> The task: Continue the blog post below about a trip to play cricket in the Mendip Hills, picking up right after its last sentence.

> Excerpt provided:
Saturday 23 June 2012

Three quarters of a loss (The Great Escape)



The advancing blue splodge of the Met Office's rainfall radar didn't bode well. Nonetheless, for the first time in too many weeks we were finally en route to play cricket among the Mendip Hills. More irritating than the meteorological forecast was the voice, if indeed it can be called such, of Kelly Jones of the Stereophonics, bawling along to some horrendous dirge on the radio. Still, given the option of walking out of the city to a more interesting soundtrack or getting a lift in a car tuned to a dodgy radio station, the latter was marginally more appealing. Until that is, UB40 came on, at which time an evaluation was made of the likely chance of surviving baling out of a car doing 50 mph: Tucking and rolling probably wasn't going to help the avoidance of serious injury and despite the lush midsummer verges, landing was going to be hard. On balance, just this once, it seemed better to set aside musical snobbery, weeks in hospital or possible death and stay seated.

> Dataset excerpt:
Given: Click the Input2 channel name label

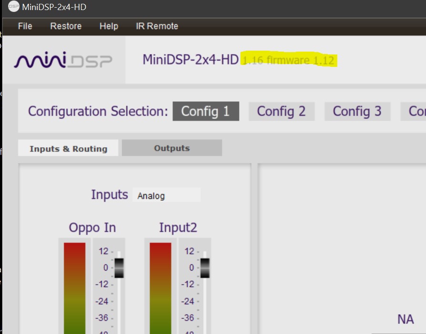Looking at the screenshot, I should (178, 227).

> Response for this exercise:
"Time flies so don't delay" reads the inscription on the village clock tower, not that a cricketer in the afternoon of his career with one eye on the forecast needs reminding. The cats and dogs were due to start arriving vertically just after tea and as usual, the best plan would be to bowl first and then attack the target second with a swift run rate. This occurred to the opposition too, who on winning the toss did exactly that.

The bowling didn't look too hostile nor the pitch too treacherous, yet our openers made a slow start and spluttered in a rather shameful run out. In his defence, the surviving culprit was wearing boots that were less than an hour out of the shop, whose pristine spikes may have bored down through the Mendip clay and anchored him to the bedrock beneath.

The skipper went in next, stale from a night in Wales without sleep and proceeded to prove, with solidity and style, that shut-eye can be a bit overrated. Alas his partners came and went, unable to get to grips with the strip of porridge in front of them and paying too much or not enough respect to the ball. The big hitters hit, once or twice, then got stung, over ambitiously attempting repeats. After a customary questionable LBW decision I found myself walking out to the middle and exchanging a disappointed shrug with the outgoing batsman before taking guard and surveying the divoted mess before me.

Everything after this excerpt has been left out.